Intermediate Microeconomics is a course I have both taken and lectured. It's the gateway drug to economics electives, in a way that the Principles courses I hate so well are not: it is dry and musty with terminology, calculus and diagrams. Relating student to material is the difficult part, as with all of these positivist courses. When I took the course, it was split half and half between the dry stuff and policy debates that applied it, which was perhaps a good idea.
A six word syllabus for Micro?
"People, firms, markets: now with calculus!"
The technical parts of the course are about the foundations of all scientific theoretical economics: how we can model people, how we can model firms, how we can model interactions. It builds, in my opinion, towards the two monumental political economic results in our canon, our intellectual arguments for and against markets as a resource allocation mechanism. They are the first and second theorems of welfare economics. The first one sets out the conditions under which markets will give a Pareto efficient allocation of resources, and the second one sets out the conditions which would make lossless redistribution of resources possible.
First of all, these are tremendously elegant, in the mathematical sense.
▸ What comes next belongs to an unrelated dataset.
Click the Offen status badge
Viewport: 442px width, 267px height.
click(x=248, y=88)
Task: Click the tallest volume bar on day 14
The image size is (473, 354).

Second, they are utterly unrealistic. Together, this makes them a fascinating and infuriating jumping-off point for all debate about the appropriate way to allocate resources, in specific situations and in the wider sense. They don't answer the questions. They beg us to ask when we can do better; they beg us to ask what better even means. All philosophical, moral and political debate on economic policy bursts fractal-like from these seeds, the painstaking culmination of the "how", the layering of the interactions of all the actors in the economy.
That's when technicalities can become interesting. It made me want to follow those paths where they led.